Written exercise 1: In the forum thread about aquascaping a tank, where did the driftwood come from?
Written exercise 2: Reproduce word for word the part of the aquascaping forum thread that opens with "Thanks Tibs, but" and closes with "midscape.. and hardscaping.".
Written exercise 3: Pick up the aquascaping forum thread after its final sentence and keep writing it.
··· Passage to read ···
Damn dips, you are amazing. Your sanchezi kicks ass, I've never seen a better one.

I think you should write an article for the non-p section titled "how to aquascape a tank". I have trouble aquascaping sometimes.


----------



## DiPpY eGgS (Mar 6, 2005)

Tibs said:


> Damn dips, you are amazing. Your sanchezi kicks ass, I've never seen a better one.
> I think you should write an article for the non-p section titled "how to aquascape a tank". I have trouble aquascaping sometimes.


Thanks Tibs, but that is my Compressus. I am doing a step by step on how I aquascaped this tank right now on this thread


----------



## DiPpY eGgS (Mar 6, 2005)

Moving along to the midscape.. and hardscaping.

I wanted this tank to have a big area on the left for the fish.. I dont know if I really accomplished this yet..LOL --but as it moves right, you can start to see how I built up sort of a mound with the flourite a bit off center.
That first rock is pretty big, with most of it buried. The top of it is mostly sticking out-that is it. The driftwood is from a local state park..official driftwood.. lol I ended up shoving them into the substrate, sticking up so I could have plants growing around them like that.
··· Stored data ···
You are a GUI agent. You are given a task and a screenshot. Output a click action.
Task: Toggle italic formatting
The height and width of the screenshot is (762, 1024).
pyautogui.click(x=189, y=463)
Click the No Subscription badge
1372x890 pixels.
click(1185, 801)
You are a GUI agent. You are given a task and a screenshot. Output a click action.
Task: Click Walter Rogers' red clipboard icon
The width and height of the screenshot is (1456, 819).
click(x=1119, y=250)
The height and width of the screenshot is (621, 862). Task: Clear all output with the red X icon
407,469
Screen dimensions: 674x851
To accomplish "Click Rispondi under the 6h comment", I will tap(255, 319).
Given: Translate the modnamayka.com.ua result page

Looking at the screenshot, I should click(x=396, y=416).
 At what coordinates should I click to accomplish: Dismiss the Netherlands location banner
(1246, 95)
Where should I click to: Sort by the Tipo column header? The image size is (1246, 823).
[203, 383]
···
Task output 1: A local state park.

Task output 2:
Thanks Tibs, but that is my Compressus. I am doing a step by step on how I aquascaped this tank right now on this thread


----------



## DiPpY eGgS (Mar 6, 2005)

Moving along to the midscape.. and hardscaping.

Task output 3:
There is another rock in the back, but you cant really see it anymore, because the left Blyxa japonica is hiding it.. But the other rock that you can see is buried almost completely too.. That saved me from using up another bag of substrate lol

So I was trying to create an off-center 'hill' with buried rocks, and a path down the center not quite reaching all the way back. I planted the japonica on either side, and just behind the rocks. I origionally wanted hairgrass in the center, instead of the Elatine triandra.(the super short bright green plant in between the rocks up front. I did buy some hairgrass, and it is in between the japonica plants, way on top of the 'hill'
You can barely see it, but you can. I was thinking of making a HUGE mat of hairgrass in this tank.. but that is for another day.. if it thrives in there.. and IF I still like the idea..

Moving along.. background behind the furthest right driftwood, there is short stem plants that have not grown yet.. You can see a small L repens-rubin poking out, the zosterifolia is able to be seen to the bottom left of the wood, and behind that is the red cabomba furcata. In the very back is the Limnophila aromatica.. I hope this plant does well over time in here.. It has great potential, but we will have to see.
I sort of randomly placed them back there.. taller ones in the center of the rockwork, and tapering down a bit.. this will have to be trimmed a lot, because this plant is a silly fast grower, once it gets going.


----------



## DiPpY eGgS (Mar 6, 2005)

Far right side..

well I forgot to tell you about some of the crypts that I have in there.. probably because they are hard to see now.. but won't be as soon as they start to grow. There is one or 2 by the driftwood, and some parva in the foreground here and there..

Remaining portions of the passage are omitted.